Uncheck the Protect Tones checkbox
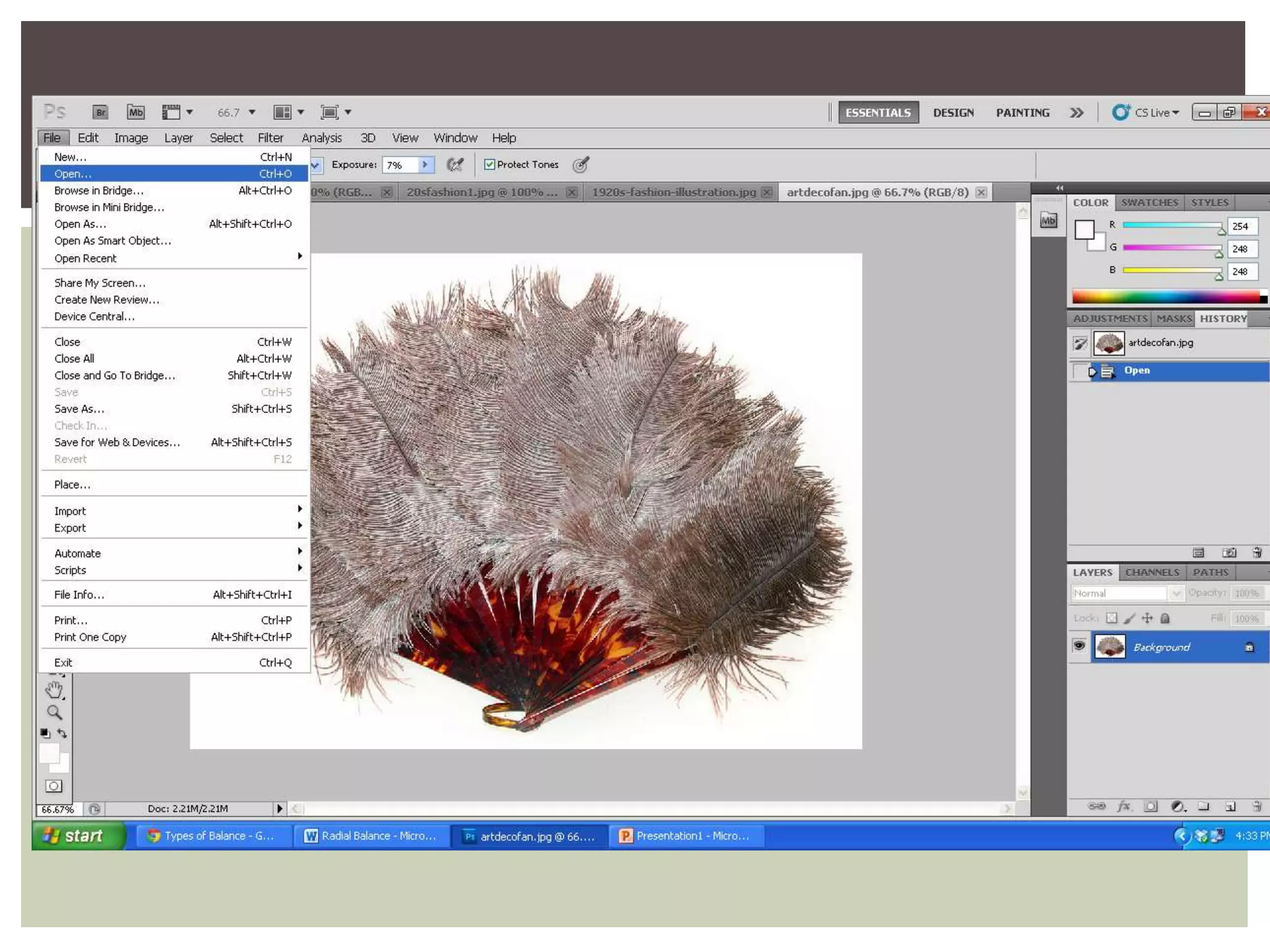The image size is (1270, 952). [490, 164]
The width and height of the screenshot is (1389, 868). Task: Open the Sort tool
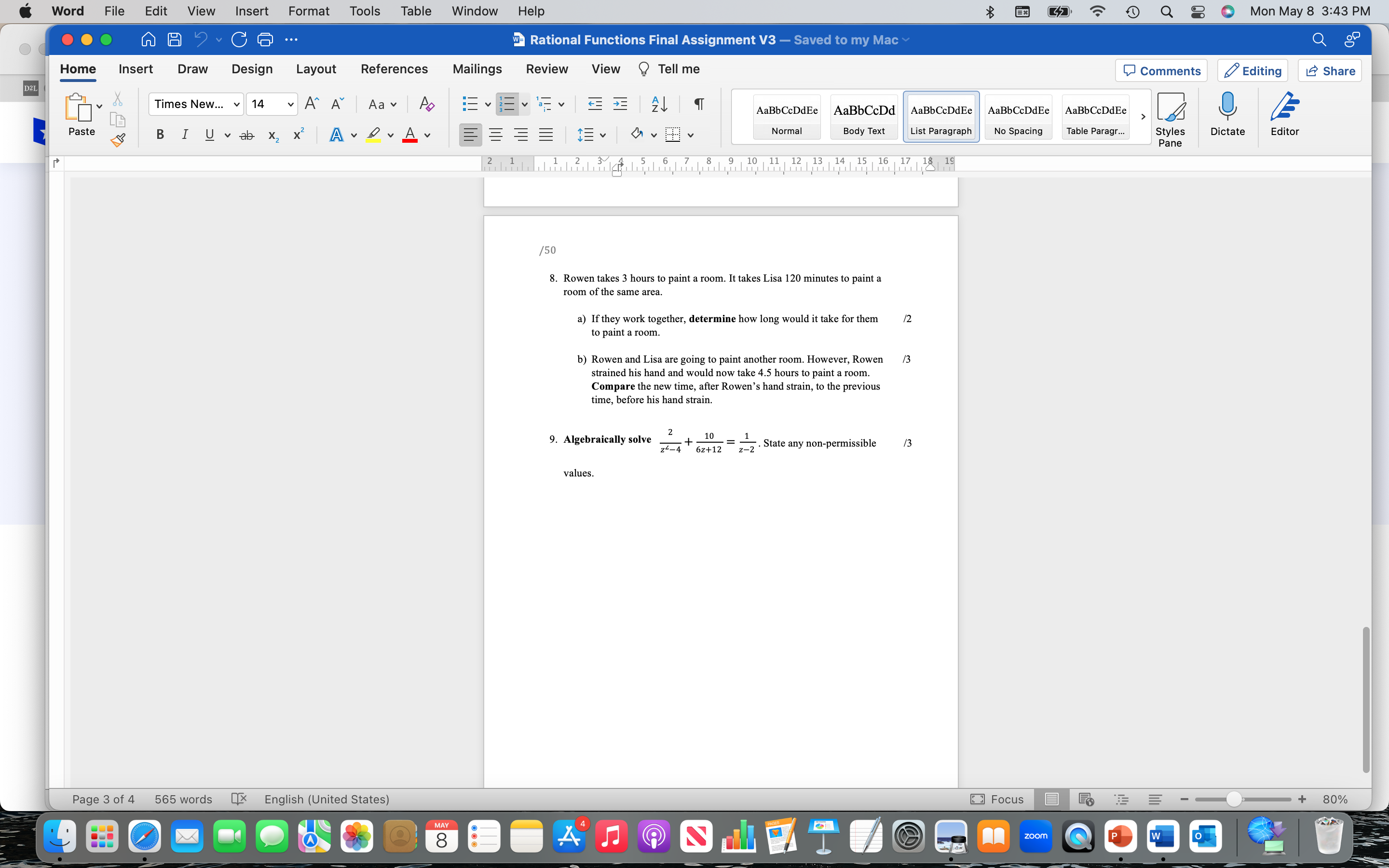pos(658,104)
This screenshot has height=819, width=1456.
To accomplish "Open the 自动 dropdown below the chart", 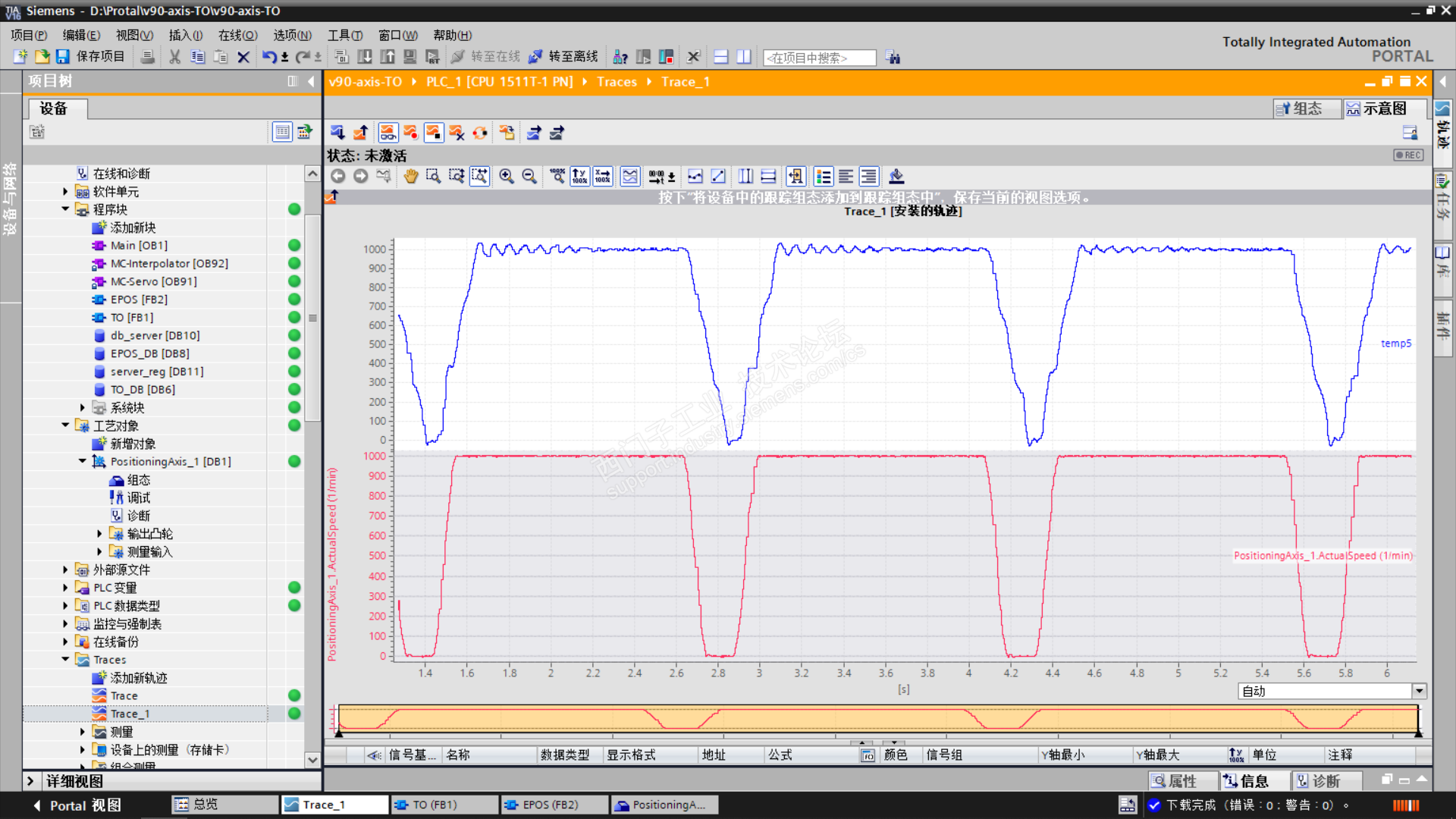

* Aim of the exercise: Reproduce only the lines from the line with "The width and" to the end of the entries. Keep both ends, copy them exactly, and omit every picture.

* Finished exercise:
The width and height of the screenshot is (1389, 868). Task: Open the Sort tool
pos(658,104)
This screenshot has height=819, width=1456.
To accomplish "Open the 自动 dropdown below the chart", 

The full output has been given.